— Start of Data rows —

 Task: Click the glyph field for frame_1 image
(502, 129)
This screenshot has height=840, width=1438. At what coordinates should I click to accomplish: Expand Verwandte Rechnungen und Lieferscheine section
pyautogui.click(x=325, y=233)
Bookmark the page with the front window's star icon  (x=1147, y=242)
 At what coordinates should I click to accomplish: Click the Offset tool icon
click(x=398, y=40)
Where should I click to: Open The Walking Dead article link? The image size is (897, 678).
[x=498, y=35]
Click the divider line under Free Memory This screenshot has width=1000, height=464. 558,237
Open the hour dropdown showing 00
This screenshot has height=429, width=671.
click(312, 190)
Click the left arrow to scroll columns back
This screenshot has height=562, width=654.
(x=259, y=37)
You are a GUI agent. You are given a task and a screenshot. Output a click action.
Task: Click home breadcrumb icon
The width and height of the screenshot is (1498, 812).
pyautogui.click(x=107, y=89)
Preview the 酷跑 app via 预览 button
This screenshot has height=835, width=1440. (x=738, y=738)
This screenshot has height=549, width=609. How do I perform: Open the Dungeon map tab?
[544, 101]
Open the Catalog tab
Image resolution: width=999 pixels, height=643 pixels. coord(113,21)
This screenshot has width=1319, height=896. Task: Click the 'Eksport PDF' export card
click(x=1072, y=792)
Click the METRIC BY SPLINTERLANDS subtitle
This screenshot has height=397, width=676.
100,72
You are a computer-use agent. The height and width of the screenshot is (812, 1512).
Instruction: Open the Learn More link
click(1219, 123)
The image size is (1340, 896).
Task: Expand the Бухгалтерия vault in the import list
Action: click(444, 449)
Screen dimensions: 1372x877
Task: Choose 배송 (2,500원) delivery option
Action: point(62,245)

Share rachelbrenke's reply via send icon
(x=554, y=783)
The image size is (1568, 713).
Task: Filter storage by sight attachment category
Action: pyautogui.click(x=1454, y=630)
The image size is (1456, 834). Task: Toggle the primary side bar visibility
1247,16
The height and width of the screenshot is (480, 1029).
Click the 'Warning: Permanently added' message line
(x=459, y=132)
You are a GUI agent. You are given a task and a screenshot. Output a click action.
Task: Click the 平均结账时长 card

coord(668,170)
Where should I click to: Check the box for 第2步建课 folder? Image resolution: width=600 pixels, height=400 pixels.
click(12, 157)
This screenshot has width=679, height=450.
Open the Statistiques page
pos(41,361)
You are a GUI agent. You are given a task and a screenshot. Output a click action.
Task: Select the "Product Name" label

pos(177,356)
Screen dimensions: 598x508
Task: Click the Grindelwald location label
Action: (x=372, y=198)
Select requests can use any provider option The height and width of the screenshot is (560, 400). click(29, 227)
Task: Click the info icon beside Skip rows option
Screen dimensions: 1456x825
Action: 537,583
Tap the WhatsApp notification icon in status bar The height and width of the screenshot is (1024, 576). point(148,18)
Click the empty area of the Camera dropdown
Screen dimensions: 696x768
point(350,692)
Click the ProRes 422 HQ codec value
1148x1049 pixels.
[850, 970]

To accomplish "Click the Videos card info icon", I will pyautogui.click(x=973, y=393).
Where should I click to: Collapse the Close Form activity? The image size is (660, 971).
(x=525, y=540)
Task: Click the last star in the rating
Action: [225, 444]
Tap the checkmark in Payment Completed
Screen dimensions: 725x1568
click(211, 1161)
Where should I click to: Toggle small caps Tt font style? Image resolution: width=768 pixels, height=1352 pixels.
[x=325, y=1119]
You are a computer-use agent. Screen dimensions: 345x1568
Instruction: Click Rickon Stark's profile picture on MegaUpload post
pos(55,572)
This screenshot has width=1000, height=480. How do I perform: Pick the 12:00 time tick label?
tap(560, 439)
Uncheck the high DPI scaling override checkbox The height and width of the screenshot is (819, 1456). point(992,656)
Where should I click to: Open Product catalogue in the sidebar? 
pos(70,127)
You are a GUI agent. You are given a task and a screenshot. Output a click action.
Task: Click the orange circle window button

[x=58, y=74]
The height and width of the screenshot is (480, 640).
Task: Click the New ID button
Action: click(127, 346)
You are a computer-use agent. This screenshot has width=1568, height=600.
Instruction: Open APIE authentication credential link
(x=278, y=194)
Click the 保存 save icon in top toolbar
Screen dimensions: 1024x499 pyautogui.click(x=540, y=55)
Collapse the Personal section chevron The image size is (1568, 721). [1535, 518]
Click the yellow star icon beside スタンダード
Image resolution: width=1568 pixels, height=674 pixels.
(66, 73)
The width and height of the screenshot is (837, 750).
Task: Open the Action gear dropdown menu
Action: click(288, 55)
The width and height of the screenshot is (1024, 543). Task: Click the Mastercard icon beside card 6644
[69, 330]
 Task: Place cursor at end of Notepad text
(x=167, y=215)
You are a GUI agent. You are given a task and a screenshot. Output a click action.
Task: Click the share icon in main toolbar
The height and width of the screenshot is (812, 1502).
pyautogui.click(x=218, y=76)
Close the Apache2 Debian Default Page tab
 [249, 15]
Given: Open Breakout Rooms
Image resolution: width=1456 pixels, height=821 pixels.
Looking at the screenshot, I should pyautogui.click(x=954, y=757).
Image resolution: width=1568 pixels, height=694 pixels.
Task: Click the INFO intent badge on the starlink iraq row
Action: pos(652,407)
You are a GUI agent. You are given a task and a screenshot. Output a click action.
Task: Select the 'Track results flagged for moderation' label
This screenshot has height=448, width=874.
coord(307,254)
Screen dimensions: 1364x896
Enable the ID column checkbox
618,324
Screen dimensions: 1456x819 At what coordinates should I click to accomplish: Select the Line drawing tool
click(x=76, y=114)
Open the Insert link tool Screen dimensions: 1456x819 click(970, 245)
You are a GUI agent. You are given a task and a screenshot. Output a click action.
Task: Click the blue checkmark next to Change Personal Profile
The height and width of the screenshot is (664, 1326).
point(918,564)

— End of Data rows —

* [Problem description] Reproduce every one of the records above word for word, with no changes.

* [Written response]
 Task: Click the glyph field for frame_1 image
(502, 129)
This screenshot has height=840, width=1438. At what coordinates should I click to accomplish: Expand Verwandte Rechnungen und Lieferscheine section
pyautogui.click(x=325, y=233)
Bookmark the page with the front window's star icon  (x=1147, y=242)
 At what coordinates should I click to accomplish: Click the Offset tool icon
click(x=398, y=40)
Where should I click to: Open The Walking Dead article link? The image size is (897, 678).
[x=498, y=35]
Click the divider line under Free Memory This screenshot has width=1000, height=464. 558,237
Open the hour dropdown showing 00
This screenshot has height=429, width=671.
click(312, 190)
Click the left arrow to scroll columns back
This screenshot has height=562, width=654.
(x=259, y=37)
You are a GUI agent. You are given a task and a screenshot. Output a click action.
Task: Click home breadcrumb icon
The width and height of the screenshot is (1498, 812).
pyautogui.click(x=107, y=89)
Preview the 酷跑 app via 预览 button
This screenshot has height=835, width=1440. (x=738, y=738)
This screenshot has height=549, width=609. How do I perform: Open the Dungeon map tab?
[544, 101]
Open the Catalog tab
Image resolution: width=999 pixels, height=643 pixels. coord(113,21)
This screenshot has width=1319, height=896. Task: Click the 'Eksport PDF' export card
click(x=1072, y=792)
Click the METRIC BY SPLINTERLANDS subtitle
This screenshot has height=397, width=676.
100,72
You are a computer-use agent. The height and width of the screenshot is (812, 1512).
Instruction: Open the Learn More link
click(1219, 123)
The image size is (1340, 896).
Task: Expand the Бухгалтерия vault in the import list
Action: click(444, 449)
Screen dimensions: 1372x877
Task: Choose 배송 (2,500원) delivery option
Action: point(62,245)

Share rachelbrenke's reply via send icon
(x=554, y=783)
The image size is (1568, 713).
Task: Filter storage by sight attachment category
Action: pyautogui.click(x=1454, y=630)
The image size is (1456, 834). Task: Toggle the primary side bar visibility
1247,16
The height and width of the screenshot is (480, 1029).
Click the 'Warning: Permanently added' message line
(x=459, y=132)
You are a GUI agent. You are given a task and a screenshot. Output a click action.
Task: Click the 平均结账时长 card

coord(668,170)
Where should I click to: Check the box for 第2步建课 folder? Image resolution: width=600 pixels, height=400 pixels.
click(12, 157)
This screenshot has width=679, height=450.
Open the Statistiques page
pos(41,361)
You are a GUI agent. You are given a task and a screenshot. Output a click action.
Task: Select the "Product Name" label

pos(177,356)
Screen dimensions: 598x508
Task: Click the Grindelwald location label
Action: (x=372, y=198)
Select requests can use any provider option The height and width of the screenshot is (560, 400). click(29, 227)
Task: Click the info icon beside Skip rows option
Screen dimensions: 1456x825
Action: 537,583
Tap the WhatsApp notification icon in status bar The height and width of the screenshot is (1024, 576). point(148,18)
Click the empty area of the Camera dropdown
Screen dimensions: 696x768
point(350,692)
Click the ProRes 422 HQ codec value
1148x1049 pixels.
[850, 970]

To accomplish "Click the Videos card info icon", I will pyautogui.click(x=973, y=393).
Where should I click to: Collapse the Close Form activity? The image size is (660, 971).
(x=525, y=540)
Task: Click the last star in the rating
Action: [225, 444]
Tap the checkmark in Payment Completed
Screen dimensions: 725x1568
click(211, 1161)
Where should I click to: Toggle small caps Tt font style? Image resolution: width=768 pixels, height=1352 pixels.
[x=325, y=1119]
You are a computer-use agent. Screen dimensions: 345x1568
Instruction: Click Rickon Stark's profile picture on MegaUpload post
pos(55,572)
This screenshot has width=1000, height=480. How do I perform: Pick the 12:00 time tick label?
tap(560, 439)
Uncheck the high DPI scaling override checkbox The height and width of the screenshot is (819, 1456). point(992,656)
Where should I click to: Open Product catalogue in the sidebar? 
pos(70,127)
You are a GUI agent. You are given a task and a screenshot. Output a click action.
Task: Click the orange circle window button

[x=58, y=74]
The height and width of the screenshot is (480, 640).
Task: Click the New ID button
Action: click(127, 346)
You are a computer-use agent. This screenshot has width=1568, height=600.
Instruction: Open APIE authentication credential link
(x=278, y=194)
Click the 保存 save icon in top toolbar
Screen dimensions: 1024x499 pyautogui.click(x=540, y=55)
Collapse the Personal section chevron The image size is (1568, 721). [1535, 518]
Click the yellow star icon beside スタンダード
Image resolution: width=1568 pixels, height=674 pixels.
(66, 73)
The width and height of the screenshot is (837, 750).
Task: Open the Action gear dropdown menu
Action: click(288, 55)
The width and height of the screenshot is (1024, 543). Task: Click the Mastercard icon beside card 6644
[69, 330]
 Task: Place cursor at end of Notepad text
(x=167, y=215)
You are a GUI agent. You are given a task and a screenshot. Output a click action.
Task: Click the share icon in main toolbar
The height and width of the screenshot is (812, 1502).
pyautogui.click(x=218, y=76)
Close the Apache2 Debian Default Page tab
 [249, 15]
Given: Open Breakout Rooms
Image resolution: width=1456 pixels, height=821 pixels.
Looking at the screenshot, I should pyautogui.click(x=954, y=757).
Image resolution: width=1568 pixels, height=694 pixels.
Task: Click the INFO intent badge on the starlink iraq row
Action: pos(652,407)
You are a GUI agent. You are given a task and a screenshot. Output a click action.
Task: Select the 'Track results flagged for moderation' label
This screenshot has height=448, width=874.
coord(307,254)
Screen dimensions: 1364x896
Enable the ID column checkbox
618,324
Screen dimensions: 1456x819 At what coordinates should I click to accomplish: Select the Line drawing tool
click(x=76, y=114)
Open the Insert link tool Screen dimensions: 1456x819 click(970, 245)
You are a GUI agent. You are given a task and a screenshot. Output a click action.
Task: Click the blue checkmark next to Change Personal Profile
The height and width of the screenshot is (664, 1326).
point(918,564)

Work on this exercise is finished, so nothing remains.